____ Information provided
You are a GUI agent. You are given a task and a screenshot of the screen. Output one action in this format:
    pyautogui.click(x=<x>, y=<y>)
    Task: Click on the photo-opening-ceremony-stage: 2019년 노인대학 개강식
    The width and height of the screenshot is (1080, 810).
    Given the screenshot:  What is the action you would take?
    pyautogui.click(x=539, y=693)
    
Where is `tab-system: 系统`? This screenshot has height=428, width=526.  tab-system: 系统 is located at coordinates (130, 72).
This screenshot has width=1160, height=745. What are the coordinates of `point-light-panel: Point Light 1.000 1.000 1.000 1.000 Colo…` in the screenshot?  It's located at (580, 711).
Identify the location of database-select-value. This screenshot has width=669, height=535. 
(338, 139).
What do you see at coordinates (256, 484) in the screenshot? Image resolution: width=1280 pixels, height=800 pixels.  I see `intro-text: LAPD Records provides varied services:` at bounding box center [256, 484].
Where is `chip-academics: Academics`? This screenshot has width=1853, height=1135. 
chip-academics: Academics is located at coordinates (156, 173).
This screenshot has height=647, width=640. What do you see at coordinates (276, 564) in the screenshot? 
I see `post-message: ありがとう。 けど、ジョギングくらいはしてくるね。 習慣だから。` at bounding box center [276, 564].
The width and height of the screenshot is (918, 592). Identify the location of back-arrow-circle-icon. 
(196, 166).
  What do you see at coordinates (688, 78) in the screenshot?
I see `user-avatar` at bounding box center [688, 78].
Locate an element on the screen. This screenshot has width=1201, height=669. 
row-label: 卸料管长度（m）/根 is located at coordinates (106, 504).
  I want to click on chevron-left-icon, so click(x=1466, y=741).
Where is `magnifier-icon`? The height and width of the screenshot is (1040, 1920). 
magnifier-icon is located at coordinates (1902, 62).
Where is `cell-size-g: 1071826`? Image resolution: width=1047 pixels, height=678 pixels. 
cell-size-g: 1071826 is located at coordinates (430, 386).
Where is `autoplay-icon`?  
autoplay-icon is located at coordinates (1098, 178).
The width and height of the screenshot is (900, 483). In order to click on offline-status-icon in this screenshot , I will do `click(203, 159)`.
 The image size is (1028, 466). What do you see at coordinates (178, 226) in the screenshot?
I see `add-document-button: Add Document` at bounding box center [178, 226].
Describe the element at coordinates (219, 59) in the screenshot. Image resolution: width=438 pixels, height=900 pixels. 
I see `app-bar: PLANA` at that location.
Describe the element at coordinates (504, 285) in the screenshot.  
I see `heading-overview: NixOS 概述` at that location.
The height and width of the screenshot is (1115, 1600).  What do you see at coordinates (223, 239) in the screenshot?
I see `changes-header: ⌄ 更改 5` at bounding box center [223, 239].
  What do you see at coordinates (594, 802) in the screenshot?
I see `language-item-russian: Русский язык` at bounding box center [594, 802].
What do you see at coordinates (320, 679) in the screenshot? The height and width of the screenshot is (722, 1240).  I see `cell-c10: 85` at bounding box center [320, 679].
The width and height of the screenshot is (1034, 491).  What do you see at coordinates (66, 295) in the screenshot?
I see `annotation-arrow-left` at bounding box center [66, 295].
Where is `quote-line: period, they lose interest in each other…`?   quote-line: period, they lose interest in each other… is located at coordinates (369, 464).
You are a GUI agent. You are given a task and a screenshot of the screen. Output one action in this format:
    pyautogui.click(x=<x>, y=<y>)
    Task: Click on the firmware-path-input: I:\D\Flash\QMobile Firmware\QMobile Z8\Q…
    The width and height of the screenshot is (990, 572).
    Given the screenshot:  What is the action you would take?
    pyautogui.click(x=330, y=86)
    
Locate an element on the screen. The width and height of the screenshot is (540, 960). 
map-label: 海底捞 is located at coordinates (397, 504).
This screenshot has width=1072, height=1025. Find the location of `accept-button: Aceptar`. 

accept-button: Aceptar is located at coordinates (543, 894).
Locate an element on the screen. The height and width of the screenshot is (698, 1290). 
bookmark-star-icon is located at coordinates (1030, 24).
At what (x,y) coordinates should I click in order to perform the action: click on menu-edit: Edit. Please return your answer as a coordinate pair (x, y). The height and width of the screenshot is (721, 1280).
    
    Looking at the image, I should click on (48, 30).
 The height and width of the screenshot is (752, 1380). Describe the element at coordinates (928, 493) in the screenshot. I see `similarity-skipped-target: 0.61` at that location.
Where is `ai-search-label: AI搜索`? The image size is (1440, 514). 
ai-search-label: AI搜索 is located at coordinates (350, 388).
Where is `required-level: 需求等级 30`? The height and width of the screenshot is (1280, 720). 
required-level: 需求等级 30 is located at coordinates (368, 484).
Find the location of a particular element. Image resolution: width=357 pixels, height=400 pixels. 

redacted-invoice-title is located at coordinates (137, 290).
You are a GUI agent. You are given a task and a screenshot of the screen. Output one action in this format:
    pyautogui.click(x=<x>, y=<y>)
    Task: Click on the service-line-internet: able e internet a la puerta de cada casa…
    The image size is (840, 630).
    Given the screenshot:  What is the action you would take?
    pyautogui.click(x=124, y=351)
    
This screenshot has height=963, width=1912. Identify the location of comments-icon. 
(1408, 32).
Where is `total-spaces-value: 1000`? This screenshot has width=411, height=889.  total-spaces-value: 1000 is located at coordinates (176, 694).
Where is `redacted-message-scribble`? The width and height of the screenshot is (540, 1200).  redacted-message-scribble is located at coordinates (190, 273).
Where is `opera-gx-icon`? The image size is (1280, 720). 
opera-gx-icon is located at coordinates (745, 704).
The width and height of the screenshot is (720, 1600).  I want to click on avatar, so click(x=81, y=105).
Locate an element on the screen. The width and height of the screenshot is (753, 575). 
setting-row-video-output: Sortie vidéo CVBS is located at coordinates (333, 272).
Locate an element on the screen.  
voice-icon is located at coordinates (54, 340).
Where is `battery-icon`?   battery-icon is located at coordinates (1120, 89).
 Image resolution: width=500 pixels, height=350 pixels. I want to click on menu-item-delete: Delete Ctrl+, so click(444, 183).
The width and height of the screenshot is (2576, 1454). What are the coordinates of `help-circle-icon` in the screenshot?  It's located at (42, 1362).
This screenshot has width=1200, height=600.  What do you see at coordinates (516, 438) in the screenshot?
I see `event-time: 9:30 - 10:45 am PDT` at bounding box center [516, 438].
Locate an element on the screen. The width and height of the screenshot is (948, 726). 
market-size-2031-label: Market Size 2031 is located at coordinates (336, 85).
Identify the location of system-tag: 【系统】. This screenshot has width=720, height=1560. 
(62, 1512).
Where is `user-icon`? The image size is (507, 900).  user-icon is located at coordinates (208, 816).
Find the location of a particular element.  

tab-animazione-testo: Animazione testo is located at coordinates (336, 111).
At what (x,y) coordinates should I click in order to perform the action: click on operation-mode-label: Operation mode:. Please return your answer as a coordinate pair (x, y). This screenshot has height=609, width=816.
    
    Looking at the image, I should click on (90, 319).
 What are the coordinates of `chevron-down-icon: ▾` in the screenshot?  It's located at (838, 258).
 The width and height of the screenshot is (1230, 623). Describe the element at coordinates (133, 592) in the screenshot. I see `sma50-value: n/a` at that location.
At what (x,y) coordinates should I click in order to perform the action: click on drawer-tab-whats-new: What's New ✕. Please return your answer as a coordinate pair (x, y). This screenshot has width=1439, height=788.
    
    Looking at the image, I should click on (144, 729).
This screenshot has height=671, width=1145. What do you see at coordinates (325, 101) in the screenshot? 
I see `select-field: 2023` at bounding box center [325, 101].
________
> **What to work on**:
Rewrite these items as a numbered list, leaving out the blank lines.

> **Response for this exercise**:
1. You are a GUI agent. You are given a task and a screenshot of the screen. Output one action in this format:
2.     pyautogui.click(x=<x>, y=<y>)
3.     Task: Click on the photo-opening-ceremony-stage: 2019년 노인대학 개강식
4.     The width and height of the screenshot is (1080, 810).
5.     Given the screenshot:  What is the action you would take?
6.     pyautogui.click(x=539, y=693)
7. Where is `tab-system: 系统`? This screenshot has height=428, width=526.  tab-system: 系统 is located at coordinates (130, 72).
8. This screenshot has width=1160, height=745. What are the coordinates of `point-light-panel: Point Light 1.000 1.000 1.000 1.000 Colo…` in the screenshot?  It's located at (580, 711).
9. Identify the location of database-select-value. This screenshot has width=669, height=535. 
10. (338, 139).
11. What do you see at coordinates (256, 484) in the screenshot? Image resolution: width=1280 pixels, height=800 pixels.  I see `intro-text: LAPD Records provides varied services:` at bounding box center [256, 484].
12. Where is `chip-academics: Academics`? This screenshot has width=1853, height=1135. 
13. chip-academics: Academics is located at coordinates (156, 173).
14. This screenshot has height=647, width=640. What do you see at coordinates (276, 564) in the screenshot? 
15. I see `post-message: ありがとう。 けど、ジョギングくらいはしてくるね。 習慣だから。` at bounding box center [276, 564].
16. The width and height of the screenshot is (918, 592). Identify the location of back-arrow-circle-icon. 
17. (196, 166).
18.   What do you see at coordinates (688, 78) in the screenshot?
19. I see `user-avatar` at bounding box center [688, 78].
20. Locate an element on the screen. This screenshot has width=1201, height=669. 
21. row-label: 卸料管长度（m）/根 is located at coordinates (106, 504).
22.   I want to click on chevron-left-icon, so click(x=1466, y=741).
23. Where is `magnifier-icon`? The height and width of the screenshot is (1040, 1920). 
24. magnifier-icon is located at coordinates (1902, 62).
25. Where is `cell-size-g: 1071826`? Image resolution: width=1047 pixels, height=678 pixels. 
26. cell-size-g: 1071826 is located at coordinates (430, 386).
27. Where is `autoplay-icon`?  
28. autoplay-icon is located at coordinates (1098, 178).
29. The width and height of the screenshot is (900, 483). In order to click on offline-status-icon in this screenshot , I will do `click(203, 159)`.
30.  The image size is (1028, 466). What do you see at coordinates (178, 226) in the screenshot?
31. I see `add-document-button: Add Document` at bounding box center [178, 226].
32. Describe the element at coordinates (219, 59) in the screenshot. Image resolution: width=438 pixels, height=900 pixels. 
33. I see `app-bar: PLANA` at that location.
34. Describe the element at coordinates (504, 285) in the screenshot.  
35. I see `heading-overview: NixOS 概述` at that location.
36. The height and width of the screenshot is (1115, 1600).  What do you see at coordinates (223, 239) in the screenshot?
37. I see `changes-header: ⌄ 更改 5` at bounding box center [223, 239].
38.   What do you see at coordinates (594, 802) in the screenshot?
39. I see `language-item-russian: Русский язык` at bounding box center [594, 802].
40. What do you see at coordinates (320, 679) in the screenshot? The height and width of the screenshot is (722, 1240).  I see `cell-c10: 85` at bounding box center [320, 679].
41. The width and height of the screenshot is (1034, 491).  What do you see at coordinates (66, 295) in the screenshot?
42. I see `annotation-arrow-left` at bounding box center [66, 295].
43. Where is `quote-line: period, they lose interest in each other…`?   quote-line: period, they lose interest in each other… is located at coordinates (369, 464).
44. You are a GUI agent. You are given a task and a screenshot of the screen. Output one action in this format:
45.     pyautogui.click(x=<x>, y=<y>)
46.     Task: Click on the firmware-path-input: I:\D\Flash\QMobile Firmware\QMobile Z8\Q…
47.     The width and height of the screenshot is (990, 572).
48.     Given the screenshot:  What is the action you would take?
49.     pyautogui.click(x=330, y=86)
50. Locate an element on the screen. The width and height of the screenshot is (540, 960). 
51. map-label: 海底捞 is located at coordinates (397, 504).
52. This screenshot has width=1072, height=1025. Find the location of `accept-button: Aceptar`. 
53. accept-button: Aceptar is located at coordinates (543, 894).
54. Locate an element on the screen. The height and width of the screenshot is (698, 1290). 
55. bookmark-star-icon is located at coordinates (1030, 24).
56. At what (x,y) coordinates should I click in order to perform the action: click on menu-edit: Edit. Please return your answer as a coordinate pair (x, y). The height and width of the screenshot is (721, 1280).
57.     Looking at the image, I should click on (48, 30).
58.  The height and width of the screenshot is (752, 1380). Describe the element at coordinates (928, 493) in the screenshot. I see `similarity-skipped-target: 0.61` at that location.
59. Where is `ai-search-label: AI搜索`? The image size is (1440, 514). 
60. ai-search-label: AI搜索 is located at coordinates (350, 388).
61. Where is `required-level: 需求等级 30`? The height and width of the screenshot is (1280, 720). 
62. required-level: 需求等级 30 is located at coordinates (368, 484).
63. Find the location of a particular element. Image resolution: width=357 pixels, height=400 pixels. 
64. redacted-invoice-title is located at coordinates (137, 290).
65. You are a GUI agent. You are given a task and a screenshot of the screen. Output one action in this format:
66.     pyautogui.click(x=<x>, y=<y>)
67.     Task: Click on the service-line-internet: able e internet a la puerta de cada casa…
68.     The image size is (840, 630).
69.     Given the screenshot:  What is the action you would take?
70.     pyautogui.click(x=124, y=351)
71. This screenshot has height=963, width=1912. Identify the location of comments-icon. 
72. (1408, 32).
73. Where is `total-spaces-value: 1000`? This screenshot has width=411, height=889.  total-spaces-value: 1000 is located at coordinates (176, 694).
74. Where is `redacted-message-scribble`? The width and height of the screenshot is (540, 1200).  redacted-message-scribble is located at coordinates (190, 273).
75. Where is `opera-gx-icon`? The image size is (1280, 720). 
76. opera-gx-icon is located at coordinates (745, 704).
77. The width and height of the screenshot is (720, 1600).  I want to click on avatar, so click(x=81, y=105).
78. Locate an element on the screen. The width and height of the screenshot is (753, 575). 
79. setting-row-video-output: Sortie vidéo CVBS is located at coordinates (333, 272).
80. Locate an element on the screen.  
81. voice-icon is located at coordinates (54, 340).
82. Where is `battery-icon`?   battery-icon is located at coordinates (1120, 89).
83.  Image resolution: width=500 pixels, height=350 pixels. I want to click on menu-item-delete: Delete Ctrl+, so click(444, 183).
84. The width and height of the screenshot is (2576, 1454). What are the coordinates of `help-circle-icon` in the screenshot?  It's located at (42, 1362).
85. This screenshot has width=1200, height=600.  What do you see at coordinates (516, 438) in the screenshot?
86. I see `event-time: 9:30 - 10:45 am PDT` at bounding box center [516, 438].
87. Locate an element on the screen. The width and height of the screenshot is (948, 726). 
88. market-size-2031-label: Market Size 2031 is located at coordinates (336, 85).
89. Identify the location of system-tag: 【系统】. This screenshot has width=720, height=1560. 
90. (62, 1512).
91. Where is `user-icon`? The image size is (507, 900).  user-icon is located at coordinates (208, 816).
92. Find the location of a particular element.  
93. tab-animazione-testo: Animazione testo is located at coordinates (336, 111).
94. At what (x,y) coordinates should I click in order to perform the action: click on operation-mode-label: Operation mode:. Please return your answer as a coordinate pair (x, y). This screenshot has height=609, width=816.
95.     Looking at the image, I should click on (90, 319).
96.  What are the coordinates of `chevron-down-icon: ▾` in the screenshot?  It's located at (838, 258).
97.  The width and height of the screenshot is (1230, 623). Describe the element at coordinates (133, 592) in the screenshot. I see `sma50-value: n/a` at that location.
98. At what (x,y) coordinates should I click in order to perform the action: click on drawer-tab-whats-new: What's New ✕. Please return your answer as a coordinate pair (x, y). This screenshot has width=1439, height=788.
99.     Looking at the image, I should click on (144, 729).
100. This screenshot has height=671, width=1145. What do you see at coordinates (325, 101) in the screenshot? 
101. I see `select-field: 2023` at bounding box center [325, 101].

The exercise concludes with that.